__RECORDS PROVIDED__:
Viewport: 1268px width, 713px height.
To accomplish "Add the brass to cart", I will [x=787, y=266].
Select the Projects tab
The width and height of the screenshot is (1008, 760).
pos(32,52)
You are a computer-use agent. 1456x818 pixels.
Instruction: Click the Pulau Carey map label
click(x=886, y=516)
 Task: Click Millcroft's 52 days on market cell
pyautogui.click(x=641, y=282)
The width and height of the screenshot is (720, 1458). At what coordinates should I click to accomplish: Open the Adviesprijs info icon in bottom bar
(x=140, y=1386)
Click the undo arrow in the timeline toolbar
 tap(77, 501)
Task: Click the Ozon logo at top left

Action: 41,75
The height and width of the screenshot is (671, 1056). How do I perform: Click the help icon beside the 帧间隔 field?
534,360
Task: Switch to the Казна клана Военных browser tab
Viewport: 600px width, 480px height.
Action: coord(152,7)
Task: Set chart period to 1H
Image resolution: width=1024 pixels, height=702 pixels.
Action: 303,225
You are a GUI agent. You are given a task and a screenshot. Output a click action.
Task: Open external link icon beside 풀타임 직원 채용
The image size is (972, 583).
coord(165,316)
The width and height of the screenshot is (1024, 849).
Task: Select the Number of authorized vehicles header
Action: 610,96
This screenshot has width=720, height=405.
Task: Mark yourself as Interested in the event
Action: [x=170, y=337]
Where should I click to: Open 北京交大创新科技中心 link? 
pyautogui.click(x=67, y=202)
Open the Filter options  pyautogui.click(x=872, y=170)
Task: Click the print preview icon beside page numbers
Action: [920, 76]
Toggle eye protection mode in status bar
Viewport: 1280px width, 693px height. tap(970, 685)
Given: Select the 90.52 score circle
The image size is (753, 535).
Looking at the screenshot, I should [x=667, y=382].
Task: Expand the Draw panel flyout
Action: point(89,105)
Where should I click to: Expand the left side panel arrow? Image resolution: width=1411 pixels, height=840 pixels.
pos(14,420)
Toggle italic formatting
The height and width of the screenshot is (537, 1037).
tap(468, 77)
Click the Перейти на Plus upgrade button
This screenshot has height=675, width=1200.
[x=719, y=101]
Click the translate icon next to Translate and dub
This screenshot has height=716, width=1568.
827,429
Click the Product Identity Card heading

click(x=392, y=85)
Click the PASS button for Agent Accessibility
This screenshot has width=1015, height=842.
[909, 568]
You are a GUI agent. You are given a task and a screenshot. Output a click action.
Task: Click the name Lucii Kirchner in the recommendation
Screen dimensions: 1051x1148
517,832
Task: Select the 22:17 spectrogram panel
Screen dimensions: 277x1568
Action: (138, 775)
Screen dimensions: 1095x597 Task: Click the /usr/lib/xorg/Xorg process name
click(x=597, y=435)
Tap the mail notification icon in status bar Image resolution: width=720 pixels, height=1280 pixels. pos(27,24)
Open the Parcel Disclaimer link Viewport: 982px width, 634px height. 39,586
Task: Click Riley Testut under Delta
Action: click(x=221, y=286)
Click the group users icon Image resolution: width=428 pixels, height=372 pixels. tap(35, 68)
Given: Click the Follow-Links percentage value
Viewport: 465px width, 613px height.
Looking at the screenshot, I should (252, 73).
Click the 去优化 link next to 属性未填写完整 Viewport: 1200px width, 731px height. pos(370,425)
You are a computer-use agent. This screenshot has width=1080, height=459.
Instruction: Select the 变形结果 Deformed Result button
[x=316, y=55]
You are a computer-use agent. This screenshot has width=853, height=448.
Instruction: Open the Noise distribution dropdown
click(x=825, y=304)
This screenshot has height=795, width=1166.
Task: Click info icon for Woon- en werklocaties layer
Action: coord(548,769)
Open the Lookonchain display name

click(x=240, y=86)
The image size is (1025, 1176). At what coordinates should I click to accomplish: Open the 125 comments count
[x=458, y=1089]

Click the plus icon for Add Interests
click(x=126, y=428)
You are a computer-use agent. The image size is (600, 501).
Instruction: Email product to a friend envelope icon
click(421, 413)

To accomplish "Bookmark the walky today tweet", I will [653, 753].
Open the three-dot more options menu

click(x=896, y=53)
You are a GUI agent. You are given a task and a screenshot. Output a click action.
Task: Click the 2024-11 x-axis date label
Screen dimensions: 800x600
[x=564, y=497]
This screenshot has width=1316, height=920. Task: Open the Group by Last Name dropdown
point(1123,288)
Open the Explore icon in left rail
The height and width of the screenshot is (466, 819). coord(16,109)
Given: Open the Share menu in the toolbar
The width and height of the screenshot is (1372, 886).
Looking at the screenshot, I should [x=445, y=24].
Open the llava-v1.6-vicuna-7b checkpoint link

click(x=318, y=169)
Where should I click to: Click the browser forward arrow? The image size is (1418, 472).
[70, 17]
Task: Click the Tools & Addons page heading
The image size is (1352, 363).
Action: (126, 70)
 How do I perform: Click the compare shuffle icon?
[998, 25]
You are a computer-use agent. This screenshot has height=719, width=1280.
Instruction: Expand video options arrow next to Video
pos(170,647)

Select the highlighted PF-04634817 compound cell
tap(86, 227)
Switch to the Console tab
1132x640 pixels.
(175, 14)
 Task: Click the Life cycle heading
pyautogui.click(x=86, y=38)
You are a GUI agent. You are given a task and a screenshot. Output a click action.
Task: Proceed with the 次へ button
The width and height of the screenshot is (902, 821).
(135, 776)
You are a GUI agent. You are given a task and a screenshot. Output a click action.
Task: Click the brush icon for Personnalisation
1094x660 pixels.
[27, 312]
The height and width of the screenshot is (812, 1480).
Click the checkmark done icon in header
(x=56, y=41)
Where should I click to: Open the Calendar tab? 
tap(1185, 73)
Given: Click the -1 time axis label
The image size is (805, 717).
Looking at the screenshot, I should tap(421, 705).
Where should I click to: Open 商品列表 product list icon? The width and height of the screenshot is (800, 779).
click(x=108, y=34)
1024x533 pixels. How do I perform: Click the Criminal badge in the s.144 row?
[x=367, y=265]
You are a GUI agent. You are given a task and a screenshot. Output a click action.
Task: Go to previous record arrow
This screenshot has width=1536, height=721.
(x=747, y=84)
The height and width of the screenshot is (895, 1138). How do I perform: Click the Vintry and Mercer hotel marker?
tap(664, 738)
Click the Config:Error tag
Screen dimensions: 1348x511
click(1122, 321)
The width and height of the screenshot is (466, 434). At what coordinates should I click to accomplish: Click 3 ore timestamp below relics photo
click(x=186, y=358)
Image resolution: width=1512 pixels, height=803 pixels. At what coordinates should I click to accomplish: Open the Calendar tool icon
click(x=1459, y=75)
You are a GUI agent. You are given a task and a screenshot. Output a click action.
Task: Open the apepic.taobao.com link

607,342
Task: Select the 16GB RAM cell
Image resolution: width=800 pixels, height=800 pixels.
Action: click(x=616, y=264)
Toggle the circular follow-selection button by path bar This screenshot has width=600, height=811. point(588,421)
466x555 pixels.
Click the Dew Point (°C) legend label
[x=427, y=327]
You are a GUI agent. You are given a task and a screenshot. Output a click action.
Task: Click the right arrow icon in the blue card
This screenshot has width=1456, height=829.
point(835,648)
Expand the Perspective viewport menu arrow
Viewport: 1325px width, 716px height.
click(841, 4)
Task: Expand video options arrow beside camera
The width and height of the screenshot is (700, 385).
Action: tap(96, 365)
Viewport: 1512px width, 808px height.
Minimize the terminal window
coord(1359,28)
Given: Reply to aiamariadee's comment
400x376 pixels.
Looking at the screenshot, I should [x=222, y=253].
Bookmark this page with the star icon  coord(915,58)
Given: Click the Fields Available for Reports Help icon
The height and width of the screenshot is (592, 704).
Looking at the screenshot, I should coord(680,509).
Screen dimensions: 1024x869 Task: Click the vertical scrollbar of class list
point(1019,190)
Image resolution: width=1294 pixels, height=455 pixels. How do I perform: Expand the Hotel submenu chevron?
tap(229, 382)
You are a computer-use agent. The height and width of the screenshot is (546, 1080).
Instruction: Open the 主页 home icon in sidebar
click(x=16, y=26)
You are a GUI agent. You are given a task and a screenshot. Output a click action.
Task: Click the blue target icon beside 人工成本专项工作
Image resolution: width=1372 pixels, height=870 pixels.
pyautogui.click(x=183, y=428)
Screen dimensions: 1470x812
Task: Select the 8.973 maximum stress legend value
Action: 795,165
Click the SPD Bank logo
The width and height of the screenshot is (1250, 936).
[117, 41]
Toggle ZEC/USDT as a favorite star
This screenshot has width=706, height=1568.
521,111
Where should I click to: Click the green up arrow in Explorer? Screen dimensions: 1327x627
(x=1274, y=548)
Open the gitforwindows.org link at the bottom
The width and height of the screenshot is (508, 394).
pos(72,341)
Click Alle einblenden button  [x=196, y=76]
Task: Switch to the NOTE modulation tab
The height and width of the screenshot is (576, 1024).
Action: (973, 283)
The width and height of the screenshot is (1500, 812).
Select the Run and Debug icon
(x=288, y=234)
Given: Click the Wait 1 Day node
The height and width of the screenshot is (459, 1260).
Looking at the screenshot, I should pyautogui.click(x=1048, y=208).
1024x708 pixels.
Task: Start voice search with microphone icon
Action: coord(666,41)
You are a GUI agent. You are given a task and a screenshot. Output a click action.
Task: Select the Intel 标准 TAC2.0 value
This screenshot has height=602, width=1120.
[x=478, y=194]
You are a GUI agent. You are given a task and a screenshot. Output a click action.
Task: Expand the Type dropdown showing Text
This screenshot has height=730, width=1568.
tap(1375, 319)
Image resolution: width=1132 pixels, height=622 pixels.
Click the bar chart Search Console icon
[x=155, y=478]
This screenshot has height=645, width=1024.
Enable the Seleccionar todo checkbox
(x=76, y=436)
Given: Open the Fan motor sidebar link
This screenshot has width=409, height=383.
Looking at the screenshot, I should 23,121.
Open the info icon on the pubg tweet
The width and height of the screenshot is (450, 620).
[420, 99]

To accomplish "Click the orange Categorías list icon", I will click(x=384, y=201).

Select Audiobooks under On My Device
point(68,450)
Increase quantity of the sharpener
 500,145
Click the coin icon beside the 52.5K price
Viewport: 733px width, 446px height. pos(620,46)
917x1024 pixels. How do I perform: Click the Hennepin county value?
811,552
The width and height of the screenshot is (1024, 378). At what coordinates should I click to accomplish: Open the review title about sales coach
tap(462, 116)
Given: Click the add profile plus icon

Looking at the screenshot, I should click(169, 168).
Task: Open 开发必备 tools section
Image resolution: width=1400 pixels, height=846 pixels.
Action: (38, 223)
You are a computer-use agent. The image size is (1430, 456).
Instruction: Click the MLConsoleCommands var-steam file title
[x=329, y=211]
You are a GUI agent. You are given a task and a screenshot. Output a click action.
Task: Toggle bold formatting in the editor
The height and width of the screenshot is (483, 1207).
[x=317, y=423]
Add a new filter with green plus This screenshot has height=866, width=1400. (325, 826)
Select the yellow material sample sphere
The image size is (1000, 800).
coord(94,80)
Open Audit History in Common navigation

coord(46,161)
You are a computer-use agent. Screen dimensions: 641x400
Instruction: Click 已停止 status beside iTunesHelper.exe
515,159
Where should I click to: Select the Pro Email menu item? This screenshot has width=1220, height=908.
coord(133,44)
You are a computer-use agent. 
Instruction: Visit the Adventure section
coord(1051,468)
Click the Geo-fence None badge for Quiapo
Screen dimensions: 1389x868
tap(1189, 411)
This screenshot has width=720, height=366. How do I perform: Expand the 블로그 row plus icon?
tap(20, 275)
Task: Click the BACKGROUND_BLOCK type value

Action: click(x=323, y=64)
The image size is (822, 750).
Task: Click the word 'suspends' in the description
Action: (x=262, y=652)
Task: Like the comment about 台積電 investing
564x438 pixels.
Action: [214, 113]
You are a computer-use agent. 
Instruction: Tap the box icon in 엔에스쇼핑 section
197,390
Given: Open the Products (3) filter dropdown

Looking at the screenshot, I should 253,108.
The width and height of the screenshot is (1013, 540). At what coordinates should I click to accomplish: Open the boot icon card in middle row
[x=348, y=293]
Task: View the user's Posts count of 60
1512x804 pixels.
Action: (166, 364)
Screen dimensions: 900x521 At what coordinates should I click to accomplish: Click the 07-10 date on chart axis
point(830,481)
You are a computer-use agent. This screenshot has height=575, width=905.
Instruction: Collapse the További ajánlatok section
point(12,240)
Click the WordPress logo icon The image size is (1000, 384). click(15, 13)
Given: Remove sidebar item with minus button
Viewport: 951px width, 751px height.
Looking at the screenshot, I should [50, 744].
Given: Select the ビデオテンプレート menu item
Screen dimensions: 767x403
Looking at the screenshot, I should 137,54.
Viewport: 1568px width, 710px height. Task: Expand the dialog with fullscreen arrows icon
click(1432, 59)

__EXERCISE INSTRUCTIONS__:
In the listing above, which lines include the string "Switch"? Return every one of them.

__SOLUTION TO THE EXERCISE__:
Task: Switch to the Казна клана Военных browser tab
Switch to the Console tab
Task: Switch to the NOTE modulation tab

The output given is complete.